UBOdin / mimir

Data-ish exploration through SQL+Uncertainty
http://mimirdb.info
Apache License 2.0
27 stars 13 forks source link

GROUP BY column names are case-sensitive. #326

Closed okennedy closed 5 years ago

okennedy commented 5 years ago

I want to spend a little more time thinking about the right fix.

The main issue is that un-qualified group-by variables are mapped to tables using the tablesForColumn map, defined here. This lookup is case-sensitive. The actual table lookup takes place here.

In principle, the group-by column list can/should be replaced by a NameLookup-style binding map. It gets used to derive the schema of the input to the HAVING block, as well as any post-aggregate projections. In most of those cases though, bindings should be sufficient. There seems to be some effort to preserve the table names of the group-by columns, but I can't, for the life of me, remember why. I'm thinking it was for consistency in NameLookup use, but if that's all it is, we should be able to remove a bunch of code in SQLToRA and everything should still just work.

This is an after SIGMOD bugfix, imo.

okennedy commented 5 years ago

There seems to be a similar problem with table names in the FROM clause (see the Vizier invasive species test)

okennedy commented 5 years ago

This is a sneaky bug. Name works in some map types, but not others. It seems like the test harness is getting a lighter-weight map that respects .equals, but the compiled version gets one that doesn't...

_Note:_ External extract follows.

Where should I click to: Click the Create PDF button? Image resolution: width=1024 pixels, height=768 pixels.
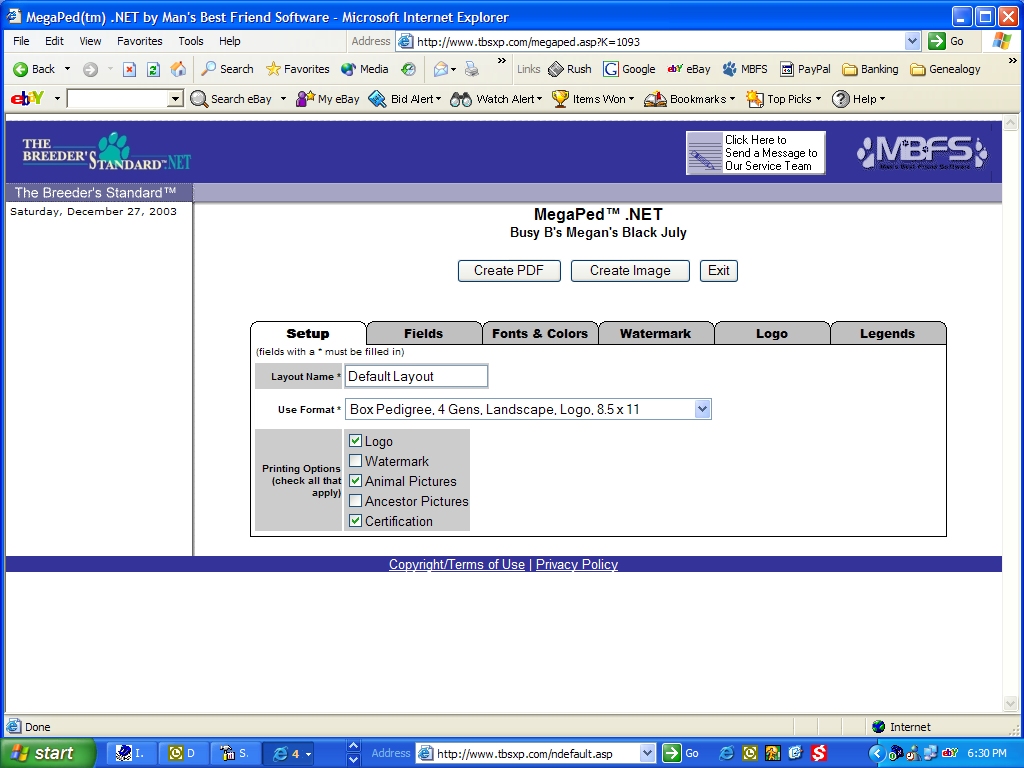tap(509, 270)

okennedy commented 5 years ago

The reason we're keeping around table names is that range variables can still be used in later parts of the query. We need to essentially create a projection of the source schema to support queries like:

SELECT R.A FROM R GROUP BY A HAVING R.A > 4

Specifically, we need to have a safer way to dig up the association between A and R in the group by clause.